Do the World’s Largest Firms Really Have Appalling Security?

Posted on Posted in CISO as a Service, Technology Angle Blog

Dr. Prescott Winter, former CIO and CTO of the NSA makes that exact point in a recent keynote address and article. I had the unique pleasure of working with Dr. Winter at HP, where we collaborated to devise new techniques and capabilities that enable companies, large and small, to do a better job of defending themselves and protecting sensitive data.

Dr. Winter knows what he’s talking about when he gives the Fortune 100 companies a bad grade for security.

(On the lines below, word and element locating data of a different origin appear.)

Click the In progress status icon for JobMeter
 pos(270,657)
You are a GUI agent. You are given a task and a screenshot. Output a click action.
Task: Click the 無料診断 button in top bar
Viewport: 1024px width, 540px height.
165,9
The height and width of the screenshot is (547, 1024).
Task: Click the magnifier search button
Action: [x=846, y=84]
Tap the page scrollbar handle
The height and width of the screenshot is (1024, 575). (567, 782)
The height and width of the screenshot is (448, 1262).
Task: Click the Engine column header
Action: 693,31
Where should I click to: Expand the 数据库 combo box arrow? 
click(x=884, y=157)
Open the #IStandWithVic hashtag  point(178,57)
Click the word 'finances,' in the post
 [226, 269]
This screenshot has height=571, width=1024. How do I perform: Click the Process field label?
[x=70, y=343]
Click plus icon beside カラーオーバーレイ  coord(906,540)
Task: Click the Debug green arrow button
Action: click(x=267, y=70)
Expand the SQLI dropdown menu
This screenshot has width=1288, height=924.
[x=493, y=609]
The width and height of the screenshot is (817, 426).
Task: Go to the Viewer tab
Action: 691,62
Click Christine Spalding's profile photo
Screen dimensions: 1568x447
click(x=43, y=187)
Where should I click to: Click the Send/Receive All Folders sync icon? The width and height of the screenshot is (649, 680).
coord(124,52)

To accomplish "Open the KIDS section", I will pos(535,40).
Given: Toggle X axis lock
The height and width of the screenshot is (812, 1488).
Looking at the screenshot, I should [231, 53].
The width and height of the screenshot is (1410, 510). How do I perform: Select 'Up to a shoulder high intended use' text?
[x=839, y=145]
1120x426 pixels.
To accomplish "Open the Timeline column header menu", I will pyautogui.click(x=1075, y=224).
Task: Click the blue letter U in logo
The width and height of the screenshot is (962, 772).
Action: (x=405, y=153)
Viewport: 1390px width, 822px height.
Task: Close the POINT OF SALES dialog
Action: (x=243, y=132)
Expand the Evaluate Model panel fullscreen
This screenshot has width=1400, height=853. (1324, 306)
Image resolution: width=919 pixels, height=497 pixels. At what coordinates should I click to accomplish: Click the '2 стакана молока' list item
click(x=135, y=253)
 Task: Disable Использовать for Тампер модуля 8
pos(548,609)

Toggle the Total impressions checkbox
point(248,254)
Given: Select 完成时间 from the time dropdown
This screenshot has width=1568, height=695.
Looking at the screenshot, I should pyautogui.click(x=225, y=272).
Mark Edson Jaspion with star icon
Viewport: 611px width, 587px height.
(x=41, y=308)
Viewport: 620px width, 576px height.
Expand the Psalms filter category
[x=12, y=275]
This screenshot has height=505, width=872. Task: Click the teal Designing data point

And the solution to the problem involves architecting the security program for speed and adaptability, utilizing best-of-breed tools and essentially weaving security into the DNA of the work people do daily so the basic security activities are being considered along with each change.

Together with Aaron Wilson, former security architect at HP, we discovered that while leveraging brilliant tools from vendors such as Splunk and HP is critically important, it’s only one of many levers that need to be used.  Many companies have great people, buy great security products, and follow great frameworks…but they all still get hacked.  The problem is so complex that you certainly need great people, frameworks and technology, but just as importantly you need to find a way to ensure your people are engaged and empowered to do the right things, easily.  Security problems and the bad guys are continuing to adapt at an alarming rate; therefore, so must your security program and the way you approach the challenge.

There are pillars of the security foundation that always need to be in place, such as doing a great job of keeping track of assets, and keeping limited resources focused on protecting the highest risk assets.  The trick is enabling the security program to adapt around those pillars, and even reinvent itself as needed, in order to keep up with the speed of change.

In summary, here’s the problem.  Companies seem to generally fall into one of two categories, both of which leave critical assets far too vulnerable.  They either have anemic security programs incapable of dealing with today’s threats, or they have complexity disasters that disable people from being engaged with each other to do the basics really well.  The CIOs and CISOs that can keep a sharp edge at cutting through the noise and confusion to do the following three things well, will do a much better of securing their company’s assets than those who don’t:

  1. Clarify the problem their companies need to solve
  2. Use the wonderful capabilities available to them, including great people, frameworks and technologies
  3. This third item is the toughest of all to do consistently well.  Find a way to simplify what people do so they actually have a chance of succeeding, and create a management capability across the organization that ensures people are working in harmony to do the basics well.